═════ DADOS FORNECIDOS ═════
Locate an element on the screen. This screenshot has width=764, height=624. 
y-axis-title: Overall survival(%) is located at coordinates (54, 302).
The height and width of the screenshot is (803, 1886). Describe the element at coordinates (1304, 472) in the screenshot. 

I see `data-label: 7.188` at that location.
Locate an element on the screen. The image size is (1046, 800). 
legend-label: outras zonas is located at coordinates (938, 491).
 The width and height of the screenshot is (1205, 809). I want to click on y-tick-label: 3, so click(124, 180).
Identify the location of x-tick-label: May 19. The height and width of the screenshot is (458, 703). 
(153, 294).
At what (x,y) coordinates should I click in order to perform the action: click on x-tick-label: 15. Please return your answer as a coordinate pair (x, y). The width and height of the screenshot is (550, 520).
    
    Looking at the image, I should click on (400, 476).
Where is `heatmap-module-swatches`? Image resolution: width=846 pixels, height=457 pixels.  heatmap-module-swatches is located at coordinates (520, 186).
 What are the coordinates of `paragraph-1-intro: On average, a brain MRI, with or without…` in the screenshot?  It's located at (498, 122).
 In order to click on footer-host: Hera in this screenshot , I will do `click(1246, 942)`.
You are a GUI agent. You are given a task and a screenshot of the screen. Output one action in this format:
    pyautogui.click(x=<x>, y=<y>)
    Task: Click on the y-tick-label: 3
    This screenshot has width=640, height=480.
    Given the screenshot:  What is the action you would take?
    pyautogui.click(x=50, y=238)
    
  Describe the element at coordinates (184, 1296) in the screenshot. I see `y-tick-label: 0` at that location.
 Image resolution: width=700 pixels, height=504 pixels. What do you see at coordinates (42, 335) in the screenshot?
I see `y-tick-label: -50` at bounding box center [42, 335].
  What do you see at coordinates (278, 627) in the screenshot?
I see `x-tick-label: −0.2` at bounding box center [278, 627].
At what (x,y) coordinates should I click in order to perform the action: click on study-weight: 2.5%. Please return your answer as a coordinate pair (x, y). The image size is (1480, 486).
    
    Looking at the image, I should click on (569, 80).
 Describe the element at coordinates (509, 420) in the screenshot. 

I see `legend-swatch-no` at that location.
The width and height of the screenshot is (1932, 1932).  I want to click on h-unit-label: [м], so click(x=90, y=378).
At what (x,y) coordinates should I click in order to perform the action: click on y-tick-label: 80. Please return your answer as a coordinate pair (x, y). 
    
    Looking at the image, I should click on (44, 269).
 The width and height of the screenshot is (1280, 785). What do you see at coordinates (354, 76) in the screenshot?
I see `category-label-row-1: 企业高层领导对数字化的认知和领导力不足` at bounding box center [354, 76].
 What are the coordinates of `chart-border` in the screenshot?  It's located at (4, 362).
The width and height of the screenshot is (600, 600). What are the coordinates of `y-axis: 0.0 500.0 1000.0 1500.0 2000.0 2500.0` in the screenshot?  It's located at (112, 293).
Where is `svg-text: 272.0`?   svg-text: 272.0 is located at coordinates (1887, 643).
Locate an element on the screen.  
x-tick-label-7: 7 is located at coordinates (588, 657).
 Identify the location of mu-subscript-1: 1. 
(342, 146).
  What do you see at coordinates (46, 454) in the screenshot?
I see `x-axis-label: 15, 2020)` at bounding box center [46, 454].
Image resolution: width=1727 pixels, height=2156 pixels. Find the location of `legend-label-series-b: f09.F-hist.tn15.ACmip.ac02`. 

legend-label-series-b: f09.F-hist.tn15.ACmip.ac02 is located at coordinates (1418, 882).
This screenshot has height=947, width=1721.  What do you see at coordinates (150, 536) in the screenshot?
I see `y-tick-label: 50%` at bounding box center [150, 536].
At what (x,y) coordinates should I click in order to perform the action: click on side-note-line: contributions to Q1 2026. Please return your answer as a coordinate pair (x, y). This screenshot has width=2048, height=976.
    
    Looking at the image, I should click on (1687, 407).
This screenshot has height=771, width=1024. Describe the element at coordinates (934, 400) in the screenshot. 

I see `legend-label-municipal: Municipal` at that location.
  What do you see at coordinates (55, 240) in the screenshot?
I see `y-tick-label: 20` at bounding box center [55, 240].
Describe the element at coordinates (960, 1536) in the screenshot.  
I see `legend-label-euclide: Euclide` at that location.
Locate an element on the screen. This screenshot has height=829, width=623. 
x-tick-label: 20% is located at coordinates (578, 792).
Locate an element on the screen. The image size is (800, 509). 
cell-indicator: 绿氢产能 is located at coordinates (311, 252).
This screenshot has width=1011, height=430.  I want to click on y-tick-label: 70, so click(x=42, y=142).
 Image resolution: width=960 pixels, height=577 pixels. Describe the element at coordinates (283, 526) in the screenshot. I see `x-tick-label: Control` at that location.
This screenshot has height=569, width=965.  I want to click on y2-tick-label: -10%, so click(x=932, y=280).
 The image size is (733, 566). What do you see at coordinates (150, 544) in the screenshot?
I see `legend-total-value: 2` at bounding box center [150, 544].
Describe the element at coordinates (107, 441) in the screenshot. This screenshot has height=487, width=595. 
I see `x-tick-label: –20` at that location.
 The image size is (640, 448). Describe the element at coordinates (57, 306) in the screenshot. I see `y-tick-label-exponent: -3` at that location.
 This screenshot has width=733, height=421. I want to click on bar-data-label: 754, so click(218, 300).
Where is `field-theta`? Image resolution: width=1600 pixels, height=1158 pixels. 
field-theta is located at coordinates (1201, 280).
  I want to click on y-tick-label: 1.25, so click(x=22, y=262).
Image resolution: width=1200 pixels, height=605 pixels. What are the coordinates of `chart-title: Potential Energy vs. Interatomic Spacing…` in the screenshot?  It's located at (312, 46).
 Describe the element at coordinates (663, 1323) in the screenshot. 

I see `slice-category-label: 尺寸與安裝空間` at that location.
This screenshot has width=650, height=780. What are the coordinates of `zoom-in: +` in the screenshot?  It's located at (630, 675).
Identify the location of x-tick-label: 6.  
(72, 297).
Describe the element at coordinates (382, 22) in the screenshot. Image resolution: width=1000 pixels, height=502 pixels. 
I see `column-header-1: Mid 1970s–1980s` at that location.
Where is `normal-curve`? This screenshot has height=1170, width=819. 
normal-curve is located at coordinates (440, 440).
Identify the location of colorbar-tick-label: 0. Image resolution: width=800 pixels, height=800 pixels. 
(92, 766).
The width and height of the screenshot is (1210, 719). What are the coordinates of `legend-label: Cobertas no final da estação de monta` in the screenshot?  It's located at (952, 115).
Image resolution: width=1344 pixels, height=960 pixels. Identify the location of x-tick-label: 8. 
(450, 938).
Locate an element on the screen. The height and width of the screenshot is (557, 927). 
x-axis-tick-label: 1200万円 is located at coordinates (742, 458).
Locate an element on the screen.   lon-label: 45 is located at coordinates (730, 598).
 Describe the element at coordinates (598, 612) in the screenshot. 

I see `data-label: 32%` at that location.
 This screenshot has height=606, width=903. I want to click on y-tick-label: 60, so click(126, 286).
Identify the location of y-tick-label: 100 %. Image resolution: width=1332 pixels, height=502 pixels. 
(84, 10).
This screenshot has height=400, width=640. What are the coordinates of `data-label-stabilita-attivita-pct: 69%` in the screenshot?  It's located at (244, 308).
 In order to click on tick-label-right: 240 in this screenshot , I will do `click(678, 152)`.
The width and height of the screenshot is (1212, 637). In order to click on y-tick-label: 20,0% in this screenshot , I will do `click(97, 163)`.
═════
(INSTRUÇÕES) Reproduza integralmente as linhas acima, sem alterar nenhum caractere.

(RESPOSTA)
Locate an element on the screen. This screenshot has width=764, height=624. 
y-axis-title: Overall survival(%) is located at coordinates (54, 302).
The height and width of the screenshot is (803, 1886). Describe the element at coordinates (1304, 472) in the screenshot. 

I see `data-label: 7.188` at that location.
Locate an element on the screen. The image size is (1046, 800). 
legend-label: outras zonas is located at coordinates (938, 491).
 The width and height of the screenshot is (1205, 809). I want to click on y-tick-label: 3, so click(124, 180).
Identify the location of x-tick-label: May 19. The height and width of the screenshot is (458, 703). 
(153, 294).
At what (x,y) coordinates should I click in order to perform the action: click on x-tick-label: 15. Please return your answer as a coordinate pair (x, y). The width and height of the screenshot is (550, 520).
    
    Looking at the image, I should click on (400, 476).
Where is `heatmap-module-swatches`? Image resolution: width=846 pixels, height=457 pixels.  heatmap-module-swatches is located at coordinates (520, 186).
 What are the coordinates of `paragraph-1-intro: On average, a brain MRI, with or without…` in the screenshot?  It's located at (498, 122).
 In order to click on footer-host: Hera in this screenshot , I will do `click(1246, 942)`.
You are a GUI agent. You are given a task and a screenshot of the screen. Output one action in this format:
    pyautogui.click(x=<x>, y=<y>)
    Task: Click on the y-tick-label: 3
    This screenshot has width=640, height=480.
    Given the screenshot:  What is the action you would take?
    pyautogui.click(x=50, y=238)
    
  Describe the element at coordinates (184, 1296) in the screenshot. I see `y-tick-label: 0` at that location.
 Image resolution: width=700 pixels, height=504 pixels. What do you see at coordinates (42, 335) in the screenshot?
I see `y-tick-label: -50` at bounding box center [42, 335].
  What do you see at coordinates (278, 627) in the screenshot?
I see `x-tick-label: −0.2` at bounding box center [278, 627].
At what (x,y) coordinates should I click in order to perform the action: click on study-weight: 2.5%. Please return your answer as a coordinate pair (x, y). The image size is (1480, 486).
    
    Looking at the image, I should click on (569, 80).
 Describe the element at coordinates (509, 420) in the screenshot. 

I see `legend-swatch-no` at that location.
The width and height of the screenshot is (1932, 1932).  I want to click on h-unit-label: [м], so click(x=90, y=378).
At what (x,y) coordinates should I click in order to perform the action: click on y-tick-label: 80. Please return your answer as a coordinate pair (x, y). 
    
    Looking at the image, I should click on (44, 269).
 The width and height of the screenshot is (1280, 785). What do you see at coordinates (354, 76) in the screenshot?
I see `category-label-row-1: 企业高层领导对数字化的认知和领导力不足` at bounding box center [354, 76].
 What are the coordinates of `chart-border` in the screenshot?  It's located at (4, 362).
The width and height of the screenshot is (600, 600). What are the coordinates of `y-axis: 0.0 500.0 1000.0 1500.0 2000.0 2500.0` in the screenshot?  It's located at (112, 293).
Where is `svg-text: 272.0`?   svg-text: 272.0 is located at coordinates (1887, 643).
Locate an element on the screen.  
x-tick-label-7: 7 is located at coordinates (588, 657).
 Identify the location of mu-subscript-1: 1. 
(342, 146).
  What do you see at coordinates (46, 454) in the screenshot?
I see `x-axis-label: 15, 2020)` at bounding box center [46, 454].
Image resolution: width=1727 pixels, height=2156 pixels. Find the location of `legend-label-series-b: f09.F-hist.tn15.ACmip.ac02`. 

legend-label-series-b: f09.F-hist.tn15.ACmip.ac02 is located at coordinates (1418, 882).
This screenshot has height=947, width=1721.  What do you see at coordinates (150, 536) in the screenshot?
I see `y-tick-label: 50%` at bounding box center [150, 536].
At what (x,y) coordinates should I click in order to perform the action: click on side-note-line: contributions to Q1 2026. Please return your answer as a coordinate pair (x, y). This screenshot has width=2048, height=976.
    
    Looking at the image, I should click on (1687, 407).
This screenshot has height=771, width=1024. Describe the element at coordinates (934, 400) in the screenshot. 

I see `legend-label-municipal: Municipal` at that location.
  What do you see at coordinates (55, 240) in the screenshot?
I see `y-tick-label: 20` at bounding box center [55, 240].
Describe the element at coordinates (960, 1536) in the screenshot.  
I see `legend-label-euclide: Euclide` at that location.
Locate an element on the screen. This screenshot has height=829, width=623. 
x-tick-label: 20% is located at coordinates (578, 792).
Locate an element on the screen. The image size is (800, 509). 
cell-indicator: 绿氢产能 is located at coordinates (311, 252).
This screenshot has width=1011, height=430.  I want to click on y-tick-label: 70, so click(x=42, y=142).
 Image resolution: width=960 pixels, height=577 pixels. Describe the element at coordinates (283, 526) in the screenshot. I see `x-tick-label: Control` at that location.
This screenshot has height=569, width=965.  I want to click on y2-tick-label: -10%, so click(x=932, y=280).
 The image size is (733, 566). What do you see at coordinates (150, 544) in the screenshot?
I see `legend-total-value: 2` at bounding box center [150, 544].
Describe the element at coordinates (107, 441) in the screenshot. This screenshot has height=487, width=595. 
I see `x-tick-label: –20` at that location.
 The image size is (640, 448). Describe the element at coordinates (57, 306) in the screenshot. I see `y-tick-label-exponent: -3` at that location.
 This screenshot has width=733, height=421. I want to click on bar-data-label: 754, so click(218, 300).
Where is `field-theta`? Image resolution: width=1600 pixels, height=1158 pixels. 
field-theta is located at coordinates (1201, 280).
  I want to click on y-tick-label: 1.25, so click(x=22, y=262).
Image resolution: width=1200 pixels, height=605 pixels. What are the coordinates of `chart-title: Potential Energy vs. Interatomic Spacing…` in the screenshot?  It's located at (312, 46).
 Describe the element at coordinates (663, 1323) in the screenshot. 

I see `slice-category-label: 尺寸與安裝空間` at that location.
This screenshot has width=650, height=780. What are the coordinates of `zoom-in: +` in the screenshot?  It's located at (630, 675).
Identify the location of x-tick-label: 6.  
(72, 297).
Describe the element at coordinates (382, 22) in the screenshot. Image resolution: width=1000 pixels, height=502 pixels. 
I see `column-header-1: Mid 1970s–1980s` at that location.
Where is `normal-curve`? This screenshot has height=1170, width=819. 
normal-curve is located at coordinates (440, 440).
Identify the location of colorbar-tick-label: 0. Image resolution: width=800 pixels, height=800 pixels. 
(92, 766).
The width and height of the screenshot is (1210, 719). What are the coordinates of `legend-label: Cobertas no final da estação de monta` in the screenshot?  It's located at (952, 115).
Image resolution: width=1344 pixels, height=960 pixels. Identify the location of x-tick-label: 8. 
(450, 938).
Locate an element on the screen. The height and width of the screenshot is (557, 927). 
x-axis-tick-label: 1200万円 is located at coordinates (742, 458).
Locate an element on the screen.   lon-label: 45 is located at coordinates (730, 598).
 Describe the element at coordinates (598, 612) in the screenshot. 

I see `data-label: 32%` at that location.
 This screenshot has height=606, width=903. I want to click on y-tick-label: 60, so click(126, 286).
Identify the location of y-tick-label: 100 %. Image resolution: width=1332 pixels, height=502 pixels. 
(84, 10).
This screenshot has height=400, width=640. What are the coordinates of `data-label-stabilita-attivita-pct: 69%` in the screenshot?  It's located at (244, 308).
 In order to click on tick-label-right: 240 in this screenshot , I will do `click(678, 152)`.
The width and height of the screenshot is (1212, 637). In order to click on y-tick-label: 20,0% in this screenshot , I will do `click(97, 163)`.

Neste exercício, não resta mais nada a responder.